++++ Input ++++

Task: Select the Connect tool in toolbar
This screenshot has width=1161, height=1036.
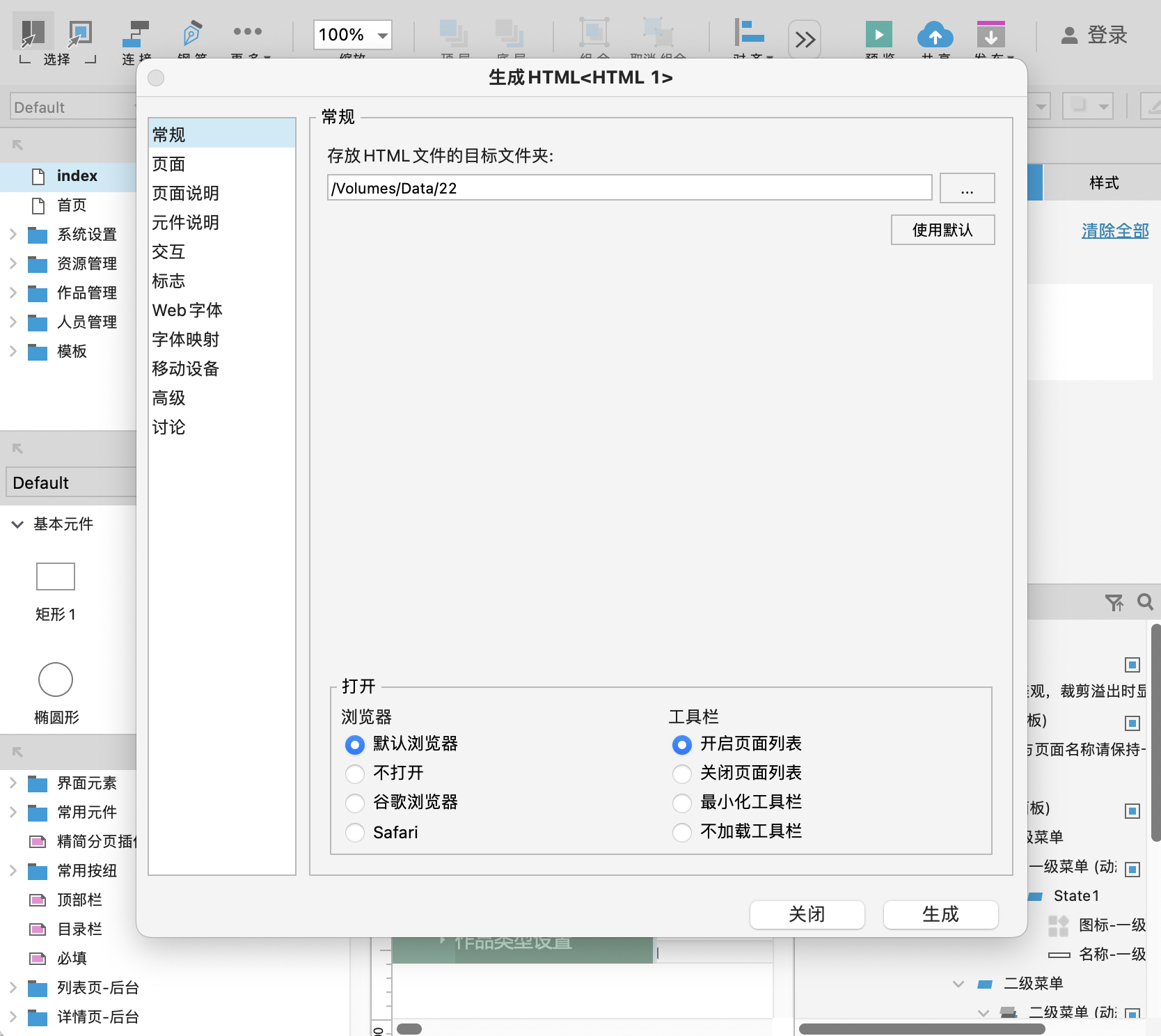Action: (x=136, y=35)
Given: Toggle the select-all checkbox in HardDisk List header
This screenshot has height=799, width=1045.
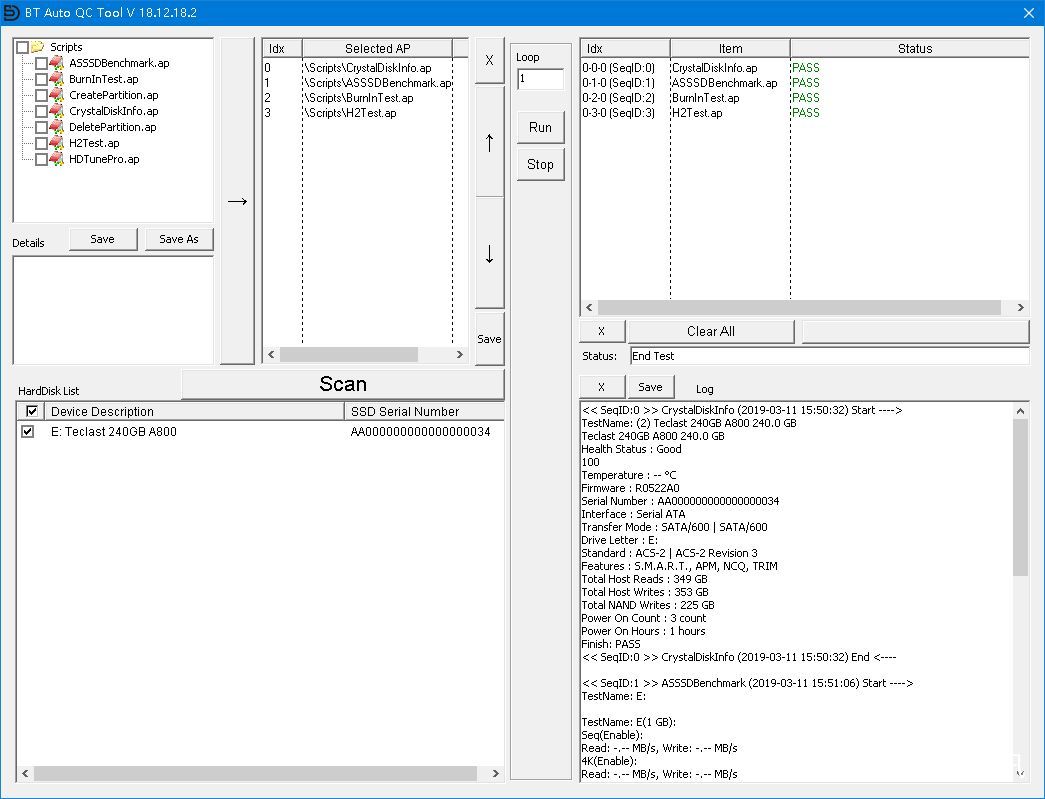Looking at the screenshot, I should [x=32, y=411].
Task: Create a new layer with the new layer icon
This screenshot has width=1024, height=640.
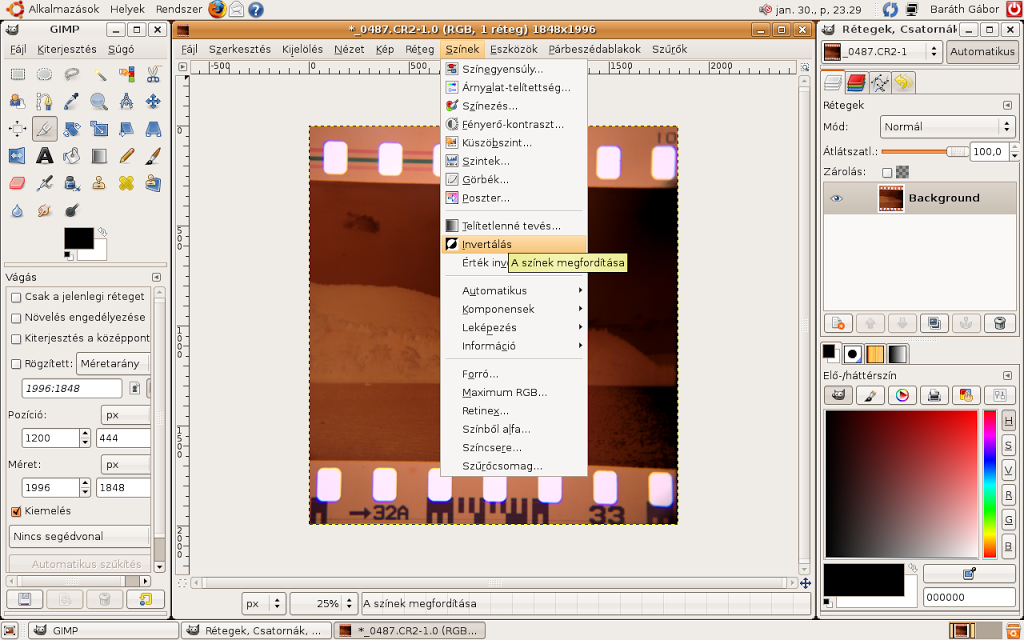Action: pos(838,323)
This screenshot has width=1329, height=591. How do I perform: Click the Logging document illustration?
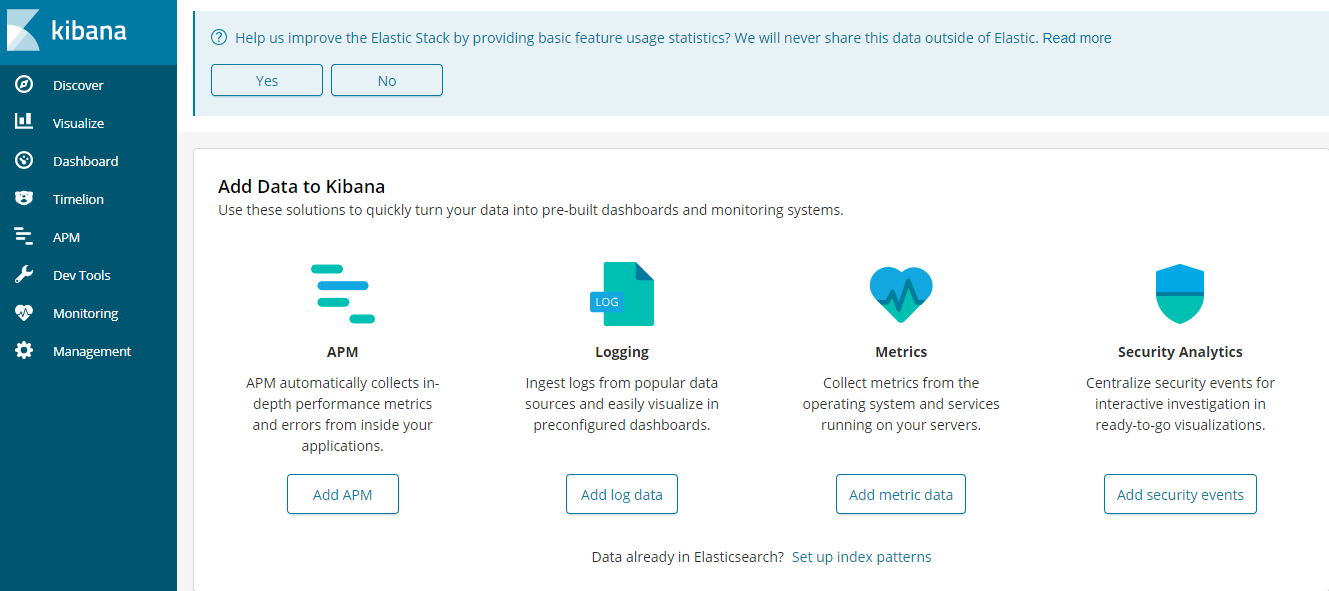(x=622, y=294)
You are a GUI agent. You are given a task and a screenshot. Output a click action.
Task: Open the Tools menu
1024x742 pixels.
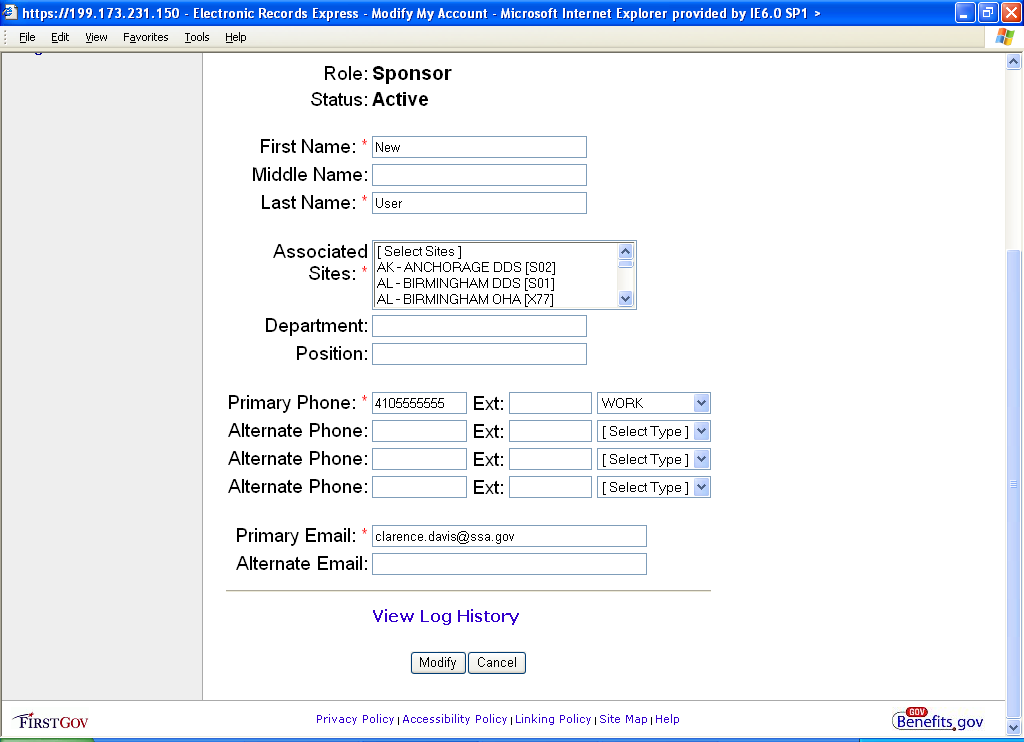pyautogui.click(x=197, y=37)
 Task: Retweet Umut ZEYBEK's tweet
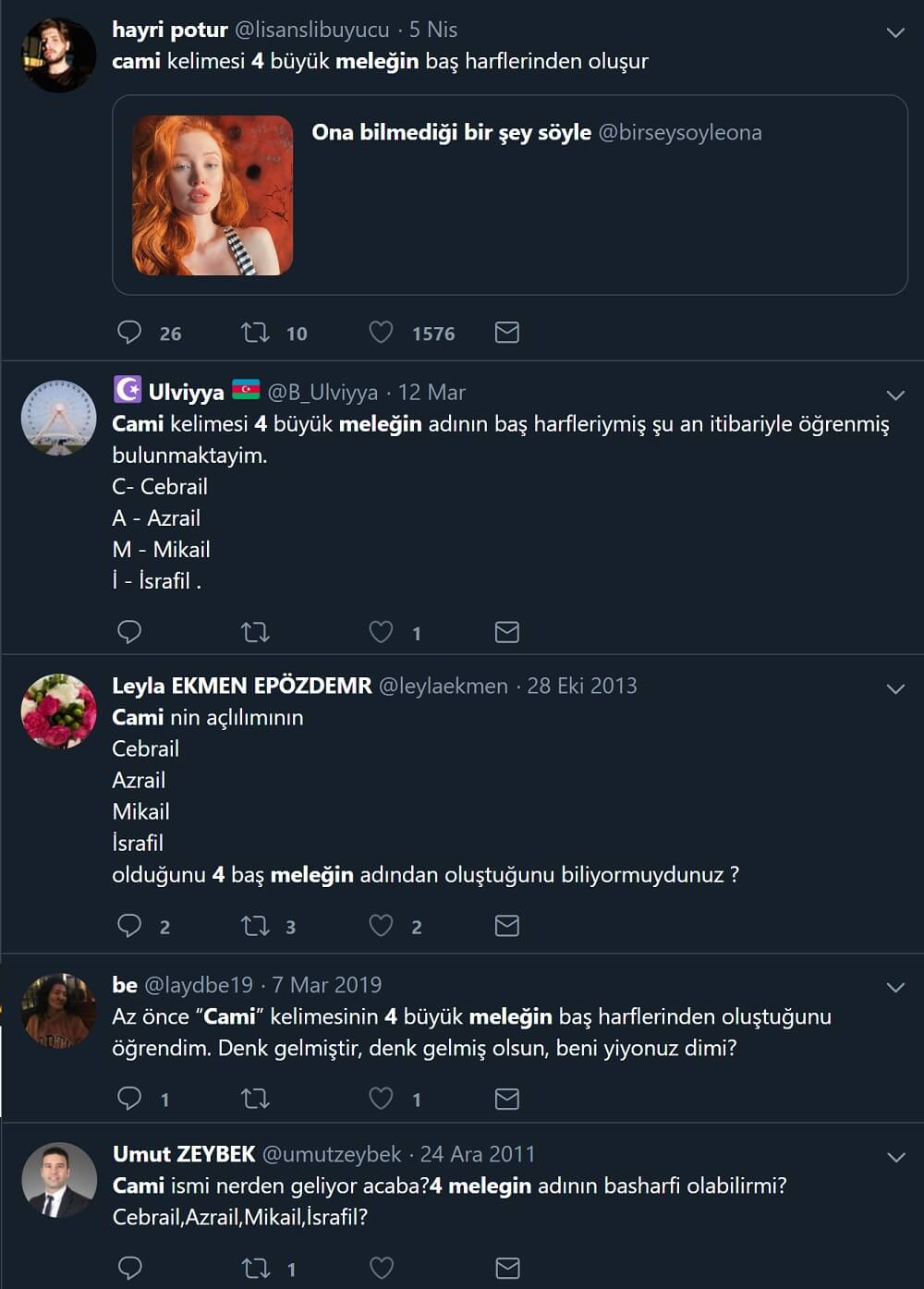pos(255,1269)
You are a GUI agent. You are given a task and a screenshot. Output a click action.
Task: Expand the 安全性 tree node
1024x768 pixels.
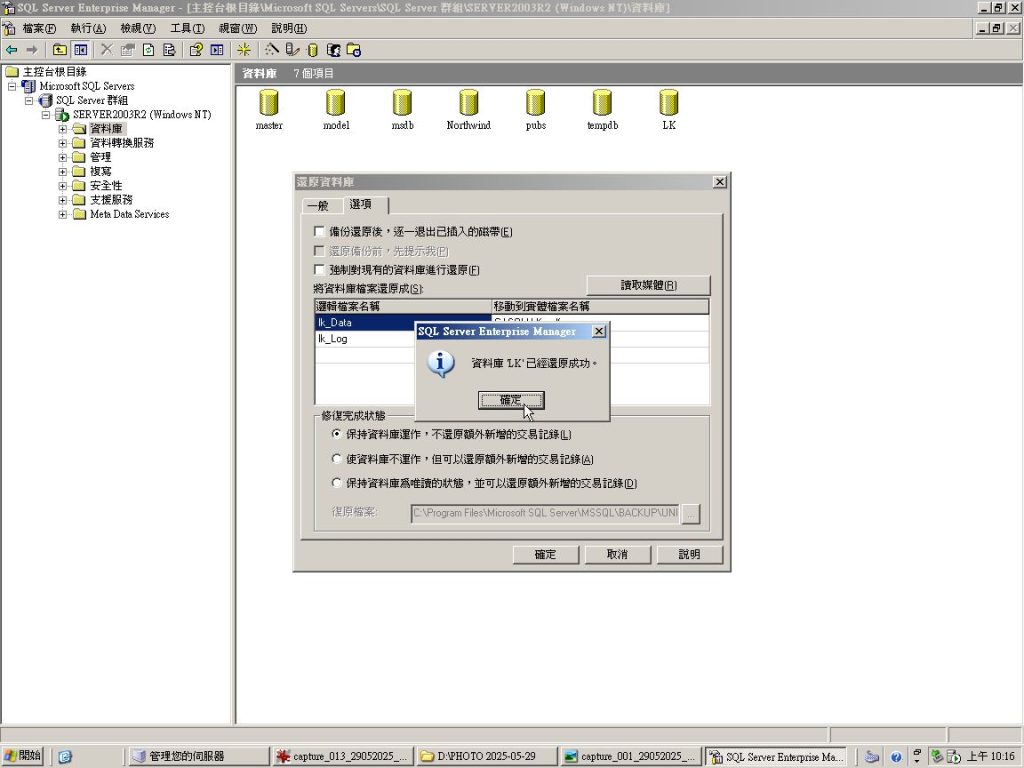[x=63, y=186]
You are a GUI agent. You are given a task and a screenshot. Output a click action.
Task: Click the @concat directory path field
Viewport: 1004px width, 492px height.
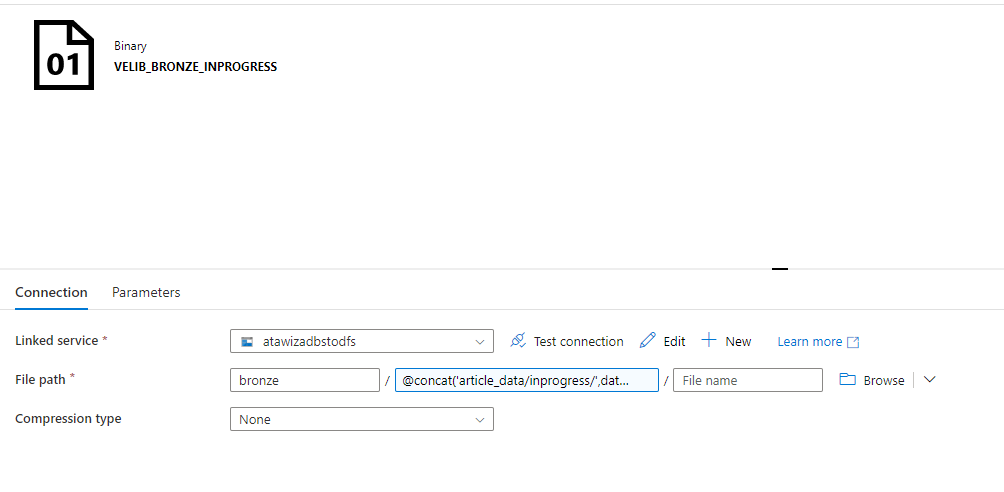(x=526, y=380)
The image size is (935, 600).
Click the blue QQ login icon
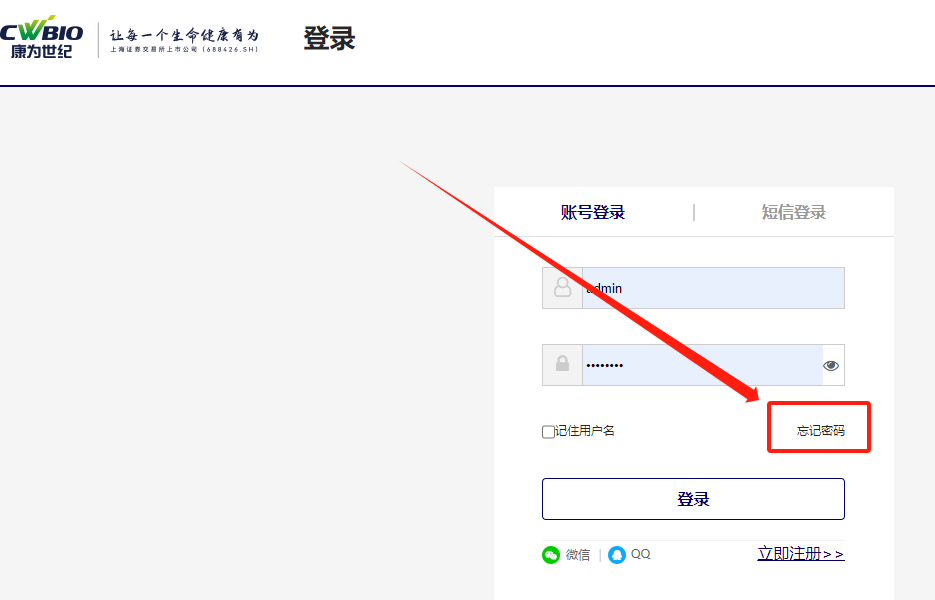[617, 555]
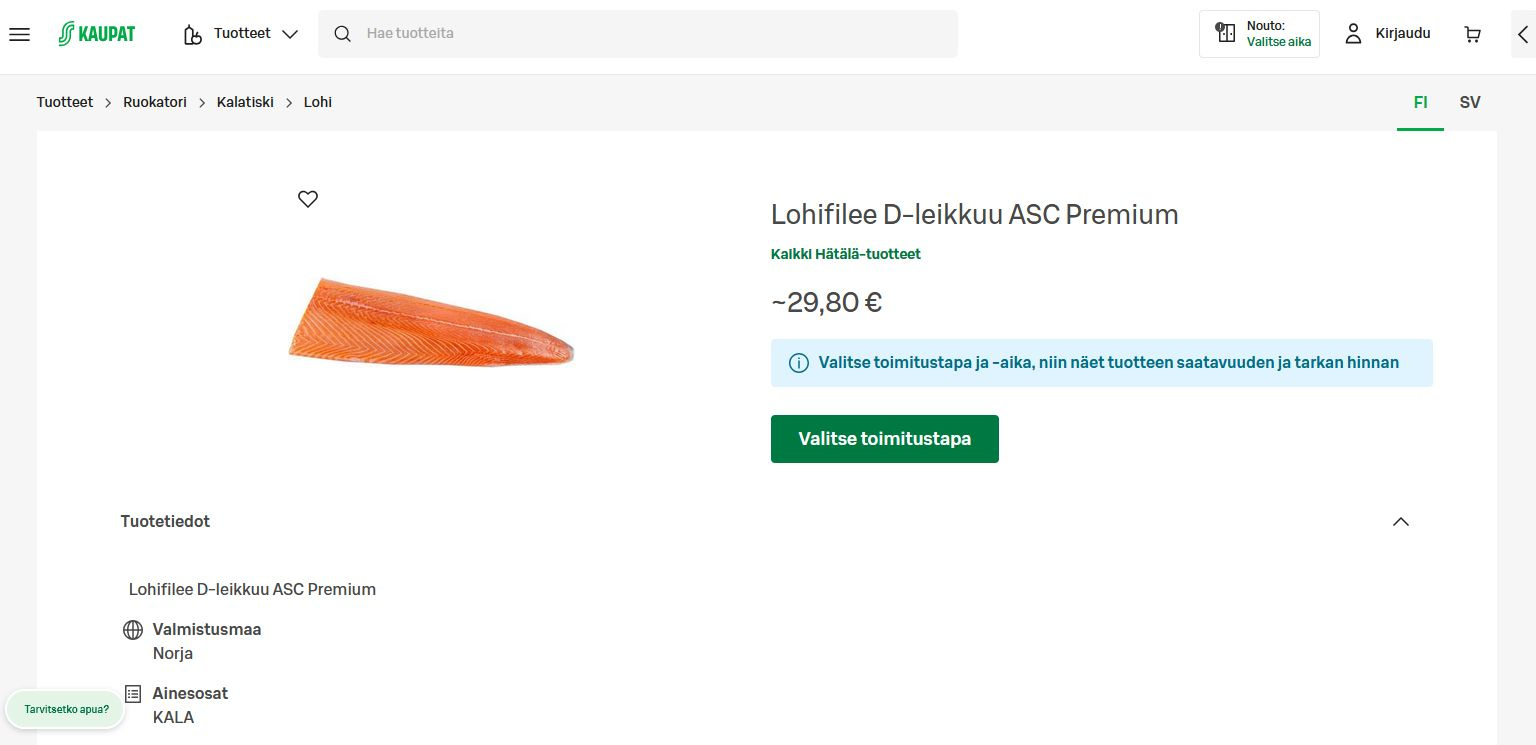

++++

Directions for this task:
Leave the pictures out and reproduce each record exactly as written.

Written response:
Task: Select the Connect tool in toolbar
This screenshot has width=1161, height=1036.
Action: (x=136, y=35)
Given: Toggle the select-all checkbox in HardDisk List header
This screenshot has height=799, width=1045.
Looking at the screenshot, I should [x=32, y=411].
Task: Create a new layer with the new layer icon
This screenshot has width=1024, height=640.
Action: pos(838,323)
This screenshot has width=1329, height=591. How do I perform: Click the Logging document illustration?
(x=622, y=294)
You are a GUI agent. You are given a task and a screenshot. Output a click action.
Task: Open the Tools menu
1024x742 pixels.
pyautogui.click(x=197, y=37)
 Task: Retweet Umut ZEYBEK's tweet
pos(255,1269)
You are a GUI agent. You are given a task and a screenshot. Output a click action.
Task: Expand the 安全性 tree node
1024x768 pixels.
[x=63, y=186]
You are a GUI agent. You are given a task and a screenshot. Output a click action.
Task: Click the @concat directory path field
Viewport: 1004px width, 492px height.
(x=526, y=380)
The image size is (935, 600).
Click the blue QQ login icon
[617, 555]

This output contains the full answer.